La sensibilizzazione sull’argomento, anche grazie a questa duplice data, ha sicuramente portato a grossi passi avanti ma la paura principale è che siano troppo pochi e, soprattutto, troppo lenti. 

Che cosa può fare un singolo individuo per invertire questa tendenza? Esistono alternative ai sacchetti di plastica? Quali possono essere?

Le risposte sono più immediate di quello che si possa pensare.

Verso il futuro e oltre

Il cambiamento deve partire da noi: è necessario diminuire il più possibile il nostro consumo di plastica quotidiano e non si può dire che l’Italia non abbia cominciato a fare la sua parte.  

Il nostro paese è sempre stato in prima linea in Europa per questo genere di riforme in quanto si era già mosso contro l’utilizzo dei sacchetti di plastica sia nel 2007 che nel 2012.

Inoltre nel 2017 è stata emanata una nuova “disciplina nazionale di attuazione” della direttiva UE 2015/720 che disciplina l’uso dei sacchetti di plastica. Tale percorso di leggi  ha portato a una riduzione del 50% rispetto al 2007.

Le alternative alla plastica sono comunque tante:

  1. usare borse in stoffa, come il cotone, ci consente di evitare di acquistare ogni volta un sacchetto di plastica nuovo;
  2. la bioplastica è stata introdotta in moltissime catene di supermercati e anche altri tipi di aziende stanno cercando di convertirsi ad essa (Lego ha stanziato dal 2012  150 milioni l’anno per arrivare a sostituire la plastica entro il 2030);
  3. anche i sacchetti di carta sarebbero funzionali allo scopo.

Non solo sacchetti

Tuttavia è bene pensare non solo a sostituire i sacchetti, ma, gradualmente, tutti i tipi di oggetti in plastica che utilizziamo e gettiamo nel giro di una giornata.

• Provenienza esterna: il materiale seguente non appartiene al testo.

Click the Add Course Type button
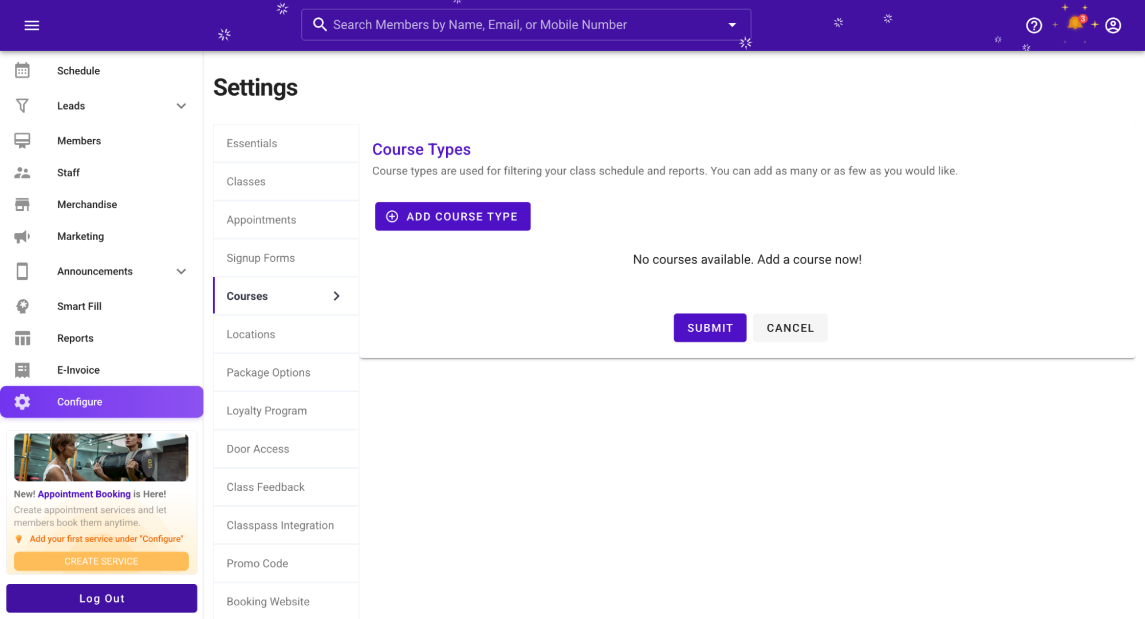Image resolution: width=1145 pixels, height=619 pixels. point(452,217)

La strada è lunga, difficile ma non impossibile da percorrere. Si dovrà modificare molto, a partire dal concetto di “usa e getta” che ancora oggi impera nella nostra società, e si dovrà farlo sempre più velocemente, perché la gara contro il tempo è ancora in atto ma, muovendoci tutti assieme, nel nostro piccolo, potremo ottenere risultati consistenti.

Una singola persona può non influire sul risultato finale, ma tante persone che fanno ciò che è nelle loro possibilità, accettando di cambiare il loro modo di pensare e cominciando a camminare “in direzione ostinata e contraria”, potranno cambiare e ridefinire il futuro.